• [Text under study]:
World watches what happens in United States

Global outrage over George Floyd murder

Merdies Hayes Managing Editor | 6/19/2020, midnight

The worldwide mass protests in wake of the murder of George Floyd are not uncommon when tied to American social change.

From the call of the late 1950s' “From Mozambique to Mississippi” rallying cry for Panafricanism; to the Solidarity Movement protests in Poland; Tiananmen Square in China; the fall of the Berlin Wall; the dismantling of Apartheid in South Africa; the Palestinian Uprising and Arab Spring in the Middle East; and the ongoing protests for democracy in Hong Kong — all provide generational evidence that those seeking liberty around the world have closely watched what happens in the United States. This is particularly true in reference to the Civil Rights Movement.

Today, racism-tinged events no longer startle even America's closest allies, though many have watched coverage of the George Floyd protests with growing unease. Burning cars and riot police featured on newspaper front pages around the globe have bumped, at least temporarily, news of the COVID-19 pandemic to second-tier status.

In London earlier this month, thousands gathered to offer support for American demonstrators. They chanted “No justice!, no peace!” and waved placards with the words “How many more?” at Trafalgar Square.

“Every Black person here remembers when another person reminded you that you were Black,” said “Star Wars” actor John Boyega at another protest at London's Hyde Park. “I need you to understand how painful this sh*t is...to be reminded everyday that your race means nothing. I'm speaking to you from the heart!”

In Berlin, the U.S. Embassy was the scene of protests under the motto “Justice for George Floyd.” Police there—just a generation removed from strict Communist rule against any form of dissent—said the gathering was largely organized via social media and was far larger than expected. No arrests were made.

In Italy, the Corriere della Sera newspaper's senior U.S. Correspondent Massimo Gaggi wrote that the reaction to Floyd's killing was “different” than previous cases of unarmed African-Americans killed by police and the ensuing violence.

Some nations maintain a strict authoritarian stance against protest. In China, the protests are being viewed largely through the prism of U.S. government criticism of that country's crackdown on anti-government protests in Hong Kong. Hu Xijin, editor of the state-owned Global Times, tweeted that U.S. officials are witnessing a divide as to what is and is not acceptable protest.

“I want to ask Speaker Pelosi and Secretary Pompeo, should Bejing support protests in the U.S. like you glorified rioters in Hong Kong?” Xijin wrote. Another spokeswoman for the Chinese Foreign ministry has the temerity to tweet “I can't breathe” which both Eric Garner and George Floyd said before their deaths.

Iran has violently put down demonstrations by killing hundreds, arresting thousands and disrupting internet access to the outside world. Amid the images of American unrest, a state TV message accused U.S. police agencies of “setting fires to cars and attacking protesters” without offering any evidence.

Russia still hasn't expressed much shock, except a lone statement from the Foreign Ministry: “This incident is far from the first in a series of lawless conduct and unjustified violence from U.S. law enforcement. American police commit such high-profile crimes all too often.”

(Extracted data items)

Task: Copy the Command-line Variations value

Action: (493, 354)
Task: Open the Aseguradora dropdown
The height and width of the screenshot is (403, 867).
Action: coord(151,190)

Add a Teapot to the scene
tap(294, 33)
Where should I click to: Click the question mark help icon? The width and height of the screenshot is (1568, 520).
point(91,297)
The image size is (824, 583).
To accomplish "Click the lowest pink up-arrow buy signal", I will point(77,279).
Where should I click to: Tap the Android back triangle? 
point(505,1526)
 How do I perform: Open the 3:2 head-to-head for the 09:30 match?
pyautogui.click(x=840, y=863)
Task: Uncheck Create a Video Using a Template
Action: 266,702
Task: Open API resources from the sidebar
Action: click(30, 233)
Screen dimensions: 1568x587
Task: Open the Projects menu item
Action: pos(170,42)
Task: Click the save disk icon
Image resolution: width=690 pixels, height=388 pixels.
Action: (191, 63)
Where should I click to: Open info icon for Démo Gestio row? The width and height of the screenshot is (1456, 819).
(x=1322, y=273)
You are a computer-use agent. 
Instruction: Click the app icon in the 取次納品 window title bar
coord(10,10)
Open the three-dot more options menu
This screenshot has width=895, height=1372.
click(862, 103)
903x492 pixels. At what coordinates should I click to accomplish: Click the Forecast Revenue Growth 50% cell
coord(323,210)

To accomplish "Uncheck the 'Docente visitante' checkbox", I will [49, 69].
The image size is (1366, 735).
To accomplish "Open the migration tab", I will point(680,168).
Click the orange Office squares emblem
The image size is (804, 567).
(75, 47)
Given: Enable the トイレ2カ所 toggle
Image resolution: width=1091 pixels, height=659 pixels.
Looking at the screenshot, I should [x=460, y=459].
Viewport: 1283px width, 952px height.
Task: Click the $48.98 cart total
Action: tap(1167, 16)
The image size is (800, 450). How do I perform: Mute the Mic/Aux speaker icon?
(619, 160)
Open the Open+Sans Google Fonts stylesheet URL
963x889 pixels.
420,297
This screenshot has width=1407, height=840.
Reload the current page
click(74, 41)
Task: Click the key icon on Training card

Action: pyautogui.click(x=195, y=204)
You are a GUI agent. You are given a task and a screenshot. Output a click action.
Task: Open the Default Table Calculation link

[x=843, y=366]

• [What is required]: In the article on global reaction to George Floyd's murder, where did the protesters gather in Berlin?

• [Written reply]: At the U.S. Embassy.